— Exercise goal —
When a line in the records contains the string "dimensions", copy that line.

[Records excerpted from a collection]
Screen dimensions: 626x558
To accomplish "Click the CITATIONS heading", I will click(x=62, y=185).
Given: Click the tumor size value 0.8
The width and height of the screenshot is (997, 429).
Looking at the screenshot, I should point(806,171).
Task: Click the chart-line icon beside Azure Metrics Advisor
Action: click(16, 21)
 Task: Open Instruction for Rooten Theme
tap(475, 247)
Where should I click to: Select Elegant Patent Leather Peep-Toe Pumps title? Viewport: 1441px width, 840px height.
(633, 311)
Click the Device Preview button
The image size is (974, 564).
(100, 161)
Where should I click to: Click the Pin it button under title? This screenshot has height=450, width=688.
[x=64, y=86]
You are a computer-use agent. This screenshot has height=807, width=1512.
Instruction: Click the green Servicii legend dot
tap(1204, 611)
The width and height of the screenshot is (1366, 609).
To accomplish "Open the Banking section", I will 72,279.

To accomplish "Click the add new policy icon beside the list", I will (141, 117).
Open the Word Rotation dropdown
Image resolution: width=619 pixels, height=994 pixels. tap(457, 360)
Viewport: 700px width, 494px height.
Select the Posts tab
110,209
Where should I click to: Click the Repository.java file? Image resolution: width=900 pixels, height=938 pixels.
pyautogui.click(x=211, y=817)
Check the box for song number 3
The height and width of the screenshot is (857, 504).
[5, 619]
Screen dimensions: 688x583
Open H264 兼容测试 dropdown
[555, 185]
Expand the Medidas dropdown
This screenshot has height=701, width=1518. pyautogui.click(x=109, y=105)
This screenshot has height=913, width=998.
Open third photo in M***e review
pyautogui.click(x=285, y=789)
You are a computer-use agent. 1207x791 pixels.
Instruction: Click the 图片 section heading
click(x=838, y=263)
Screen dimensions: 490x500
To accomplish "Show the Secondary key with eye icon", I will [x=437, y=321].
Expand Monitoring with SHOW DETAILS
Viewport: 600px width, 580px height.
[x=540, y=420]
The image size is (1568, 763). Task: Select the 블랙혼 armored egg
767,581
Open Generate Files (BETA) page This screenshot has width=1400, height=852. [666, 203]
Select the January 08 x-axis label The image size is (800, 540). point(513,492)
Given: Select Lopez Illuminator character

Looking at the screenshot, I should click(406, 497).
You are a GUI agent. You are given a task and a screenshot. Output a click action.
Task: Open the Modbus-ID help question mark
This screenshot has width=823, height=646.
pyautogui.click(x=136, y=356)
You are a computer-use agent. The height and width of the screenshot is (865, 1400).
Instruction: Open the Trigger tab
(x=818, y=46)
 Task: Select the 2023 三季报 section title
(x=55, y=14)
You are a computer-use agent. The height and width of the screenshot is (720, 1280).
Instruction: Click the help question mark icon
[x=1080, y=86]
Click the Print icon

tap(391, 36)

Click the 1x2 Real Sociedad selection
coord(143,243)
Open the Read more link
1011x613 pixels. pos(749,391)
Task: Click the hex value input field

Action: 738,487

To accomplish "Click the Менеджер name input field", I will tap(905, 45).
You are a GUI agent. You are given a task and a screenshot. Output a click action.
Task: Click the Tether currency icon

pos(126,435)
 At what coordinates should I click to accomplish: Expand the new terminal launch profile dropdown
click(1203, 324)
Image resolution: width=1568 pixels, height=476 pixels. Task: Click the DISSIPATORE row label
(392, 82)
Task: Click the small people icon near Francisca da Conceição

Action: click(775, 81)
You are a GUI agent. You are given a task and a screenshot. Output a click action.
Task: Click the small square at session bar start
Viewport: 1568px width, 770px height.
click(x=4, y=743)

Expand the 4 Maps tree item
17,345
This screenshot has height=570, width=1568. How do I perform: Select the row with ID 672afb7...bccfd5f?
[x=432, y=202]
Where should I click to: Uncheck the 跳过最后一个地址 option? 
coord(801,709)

— Answer to the problem —
Screen dimensions: 626x558
Screen dimensions: 688x583
Screen dimensions: 490x500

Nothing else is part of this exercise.